* Ghana facing serious currency, inflation problems
* Ivory Coast rejuvenating sector after years of war,
* Resulting price gap has seen smuggling of Ghana's cocoa
* Troubles threaten Ghana's long-term production targets
By Joe Bavier
ENCHI, Ghana, July 28 Three years ago, when
James joined Ghana's anti-smuggling task force, his job was to
intercept illicit cocoa shipments from neighbouring Ivory Coast
to preserve the superior quality of his country's beans. Now he
has to stop it flowing the other way.
"We used to burn their cocoa because it was not good," said
the wiry 60-year-old, one of the leaders of a network of growers
and informants that monitors Ghana's porous border with its
"Now the Ivorians are buying our cocoa. They are sucking our
blood," he said, as he set out to patrol muddy tracks that run
from Enchi-Aowin district and cross the border.
Ivory Coast has partially closed the quality gap in the past
two years, but it is a collapse in the Ghanaian currency, the
cedi, that has driven the reversal of fortunes between Ivory
Coast, the world's largest cocoa grower, and Ghana,
second-largest. Between them, the two produce 60 percent of the
global supply of the principal ingredient in chocolate.
Ghana's big budget and current account deficits have
stripped the cedi of 45 percent of its value against the
dollar since January.
That means farmers in Ghana, who get a fixed price for the
season from the country's cocoa marketing board, Cocobod, can
get much more for their crop by smuggling it into Ivory Coast,
where the sector is recovering strongly after a decade of civil
conflict and political turmoil.
At a time when chocolate consumption is booming in new
markets, particularly in Asia, Ghana's problems may jeopardise
its ambitious plans to nearly double production to mitigate the
resulting global supply shortfall.

──────────

» **Goal of the exercise**
Resume the news report on cocoa smuggling between Ghana and Ivory Coast, writing on from its final sentence.

» **Data block**
──────────

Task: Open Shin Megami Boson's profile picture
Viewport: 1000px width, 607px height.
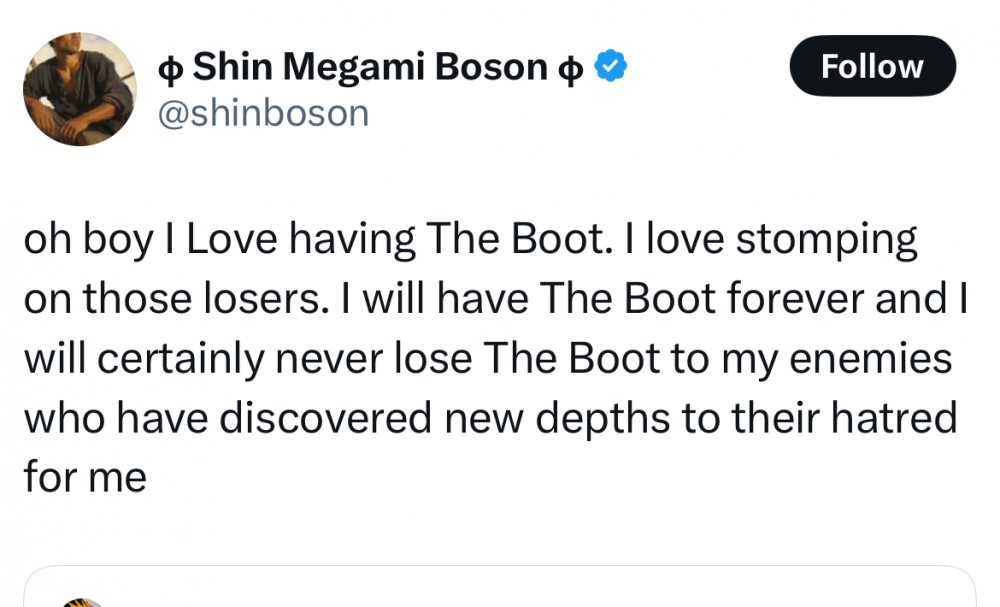Action: (79, 89)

──────────

» **Reply to the exercise**
"Every time the cedi devalues against the dollar, it reduces
the capacity to buy fertilisers and inputs to help the farmers,"
said a European analyst. "If you consider Ghana is going to
produce 900,000 tonnes, about 21 or 22 percent of world demand,
it's of enormous importance."
Ghana emerged as a success story during the 2000s, when war,
political instability and a disastrous liberalisation brought
Ivory Coast's cocoa sector to its knees.
Ghana's output more than tripled from 340,000 tonnes in the
2001/02 season to a record 1,025,000 tonnes a decade later.
Strict controls cemented its reputation as a producer of top
quality beans, establishing a brand that fetches a premium.
A combination of better management of forward sales,
increasing world prices and improvements in quality allowed
Cocobod to increase the amount it paid farmers from 900 cedis
per tonne in 2005 to 3,392 cedis ($989) per tonne for the
IVORY COAST REVIVAL
Then the twin deficits mounted and the government finally
abandoned its struggle to prop up the currency.
That also caused a spike in inflation, which was 15 percent
year on year in June, hitting farmers' purchasing power.
At the market in Karlo, a border town not far from Andrews
Assum's cocoa plantation, a bag of rice that cost 75 cedis a
year ago now sells for 120 cedis.
"The market is very high, and the cedi is very low. You
can't buy anything," said the 35-year-old farmer. "We don't have
enough money to continue our children's schooling."
Little wonder, then, that in May, industry sources estimated
that since the start of the season in October, up
to 100,000 tonnes of beans had been trafficked across the border
into Ivory Coast, where they can now sell for much more.
"It's the situation that is compelling them to do so," said
Alfred Allotey, who manages a purchasing depot in Karlo for PBC
Limited, Ghana's largest licensed buyer.
"No-one outside Ghana has realised how bad it's got," said
Edward George, head of soft commodities research at Ecobank.
In Ivory Coast, meanwhile, the sector is on the up.
Last season, after a brief 2011 civil conflict ended years
of political turmoil, its new President Alassane Ouattara
ushered in reforms that established a single marketing board,
the Coffee and Cocoa Council (CCC), to manage the sector.
It abandoned a system of spot sales and auctioned off the
bulk of its crop in advance in order to set a guaranteed minimum
price for farmers. In a single season it succeeded in stamping
out a decade-long trafficking epidemic that saw a peak of around
200,000 tonnes of cocoa lost to smugglers in the 2010/11 season.
At the October start of the 2013/14 season - the second
under the new reform regime - the CCC raised its farmgate price
so it was roughly equal to Cocobod's. Not for long.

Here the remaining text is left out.